Based on the information that you have provided, the Department has no current intention to challenge the exchange of information as proposed by NCTDE and its members. To the extent that NCTDE is operated in accord with the statements and commitments in the materials submitted to the Department, the information exchange should not produce any anticompetitive effects. The information exchange program has been designed with sufficient safeguards that the program is not likely to facilitate collusion. The limited amounts of information exchanged are not likely to result in concerted decisions with respect price, other terms or whether to do business with a customer that has previously defaulted on its obligation to a telecommunications carrier. The information will be exchanged on a "blind" basis and the receiving member will unilaterally determine the terms, if any, on which it will do business with a customer with a bad credit history. Similarly, a member that locates one of its former defaulted residential customers through the "skip tracing" service will make a unilateral decision as to whether to pursue its rights against the former customer. Finally, the fact that NCTDE will be open on a nondiscriminatory basis to all telecommunications carriers assuages any concern that NCTDE might give its members a significant competitive advantage over rival carriers.

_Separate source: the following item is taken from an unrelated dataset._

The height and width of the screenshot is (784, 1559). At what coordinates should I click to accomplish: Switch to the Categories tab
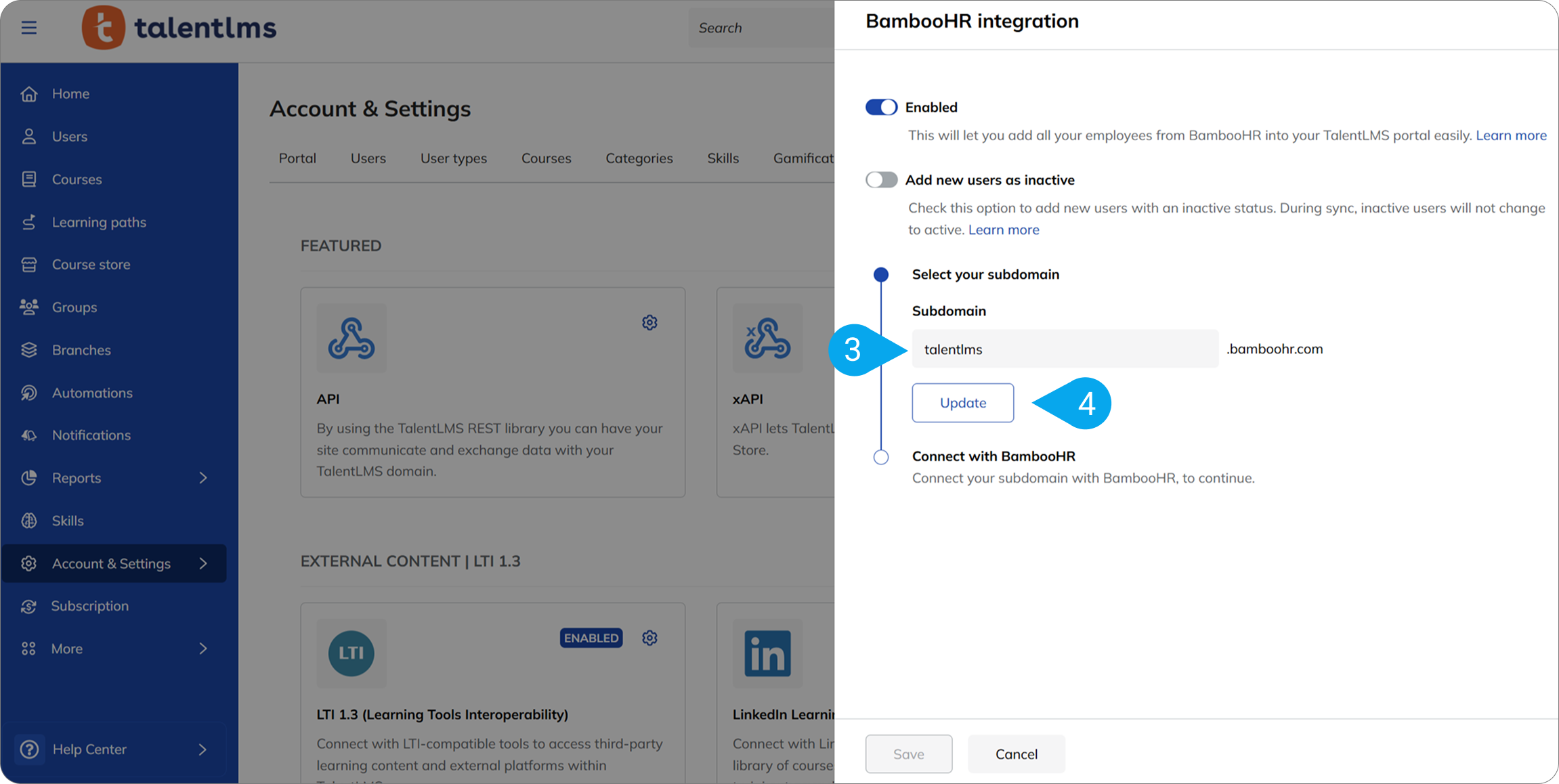[x=639, y=158]

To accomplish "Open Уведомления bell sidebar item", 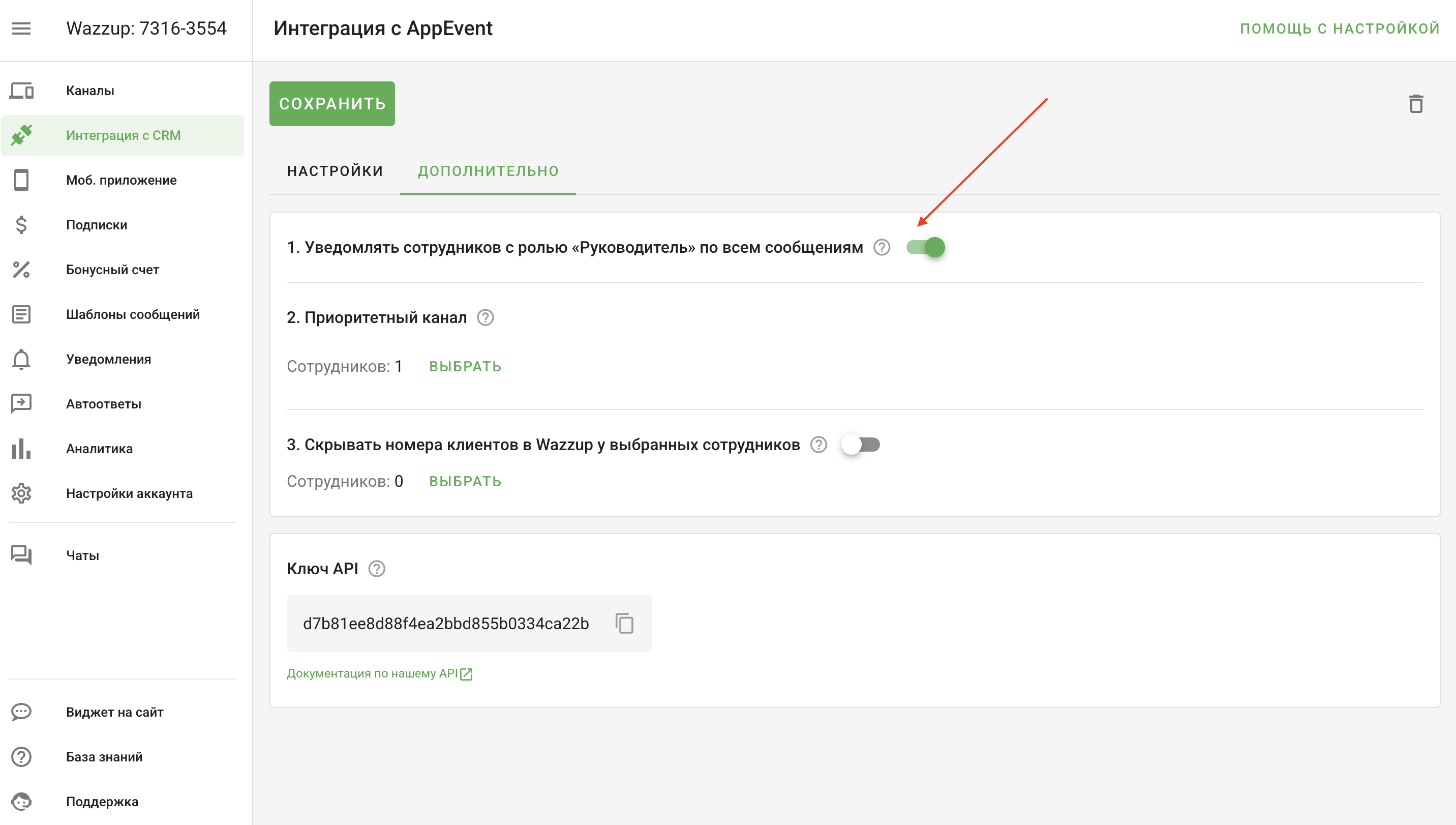I will coord(108,359).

To the extent that the information exchange allows NCTDE members to better evaluate credit risk and/or increases their ability to collect monies owed them, it could have a procompetitive effect, i.e., it could enhance efficiency and lower operating costs thereby increasing output.
This letter expresses the Department's current enforcement intentions. In accordance with its normal practice, the Department reserves the right to bring an enforcement action in the future if the actual operation of the proposed information exchange proves to be anticompetitive in any purpose or effect.
This statement is made in accordance with the Department's business review procedure, 29 C.F.R. § 50.6. Pursuant to its terms, your business review request and this letter will be made publicly available immediately, and any supporting data will be made publicly available within thirty days of the date of this letter, unless you request that any part of the material be withheld in accordance with Paragraph 10(c) of the business review procedure.
1 NCTDE's founding members are: AT&T Corp; Bell South Telecommunications, Inc; Citizens Utilities Co; Frontier Communications Service, Inc.; IXC Communications; MCI Telecommunications Corp.; Nynex Long Distance Co.; Sprint Communications Company, L.P.; and WorldCom, Inc.
2 The only exception will be that a member will be able to determine whether an applicant for new service was one of its own defaulting closed accounts. Presumably, this service would be of greatest value to members that lack reliable internal reporting controls.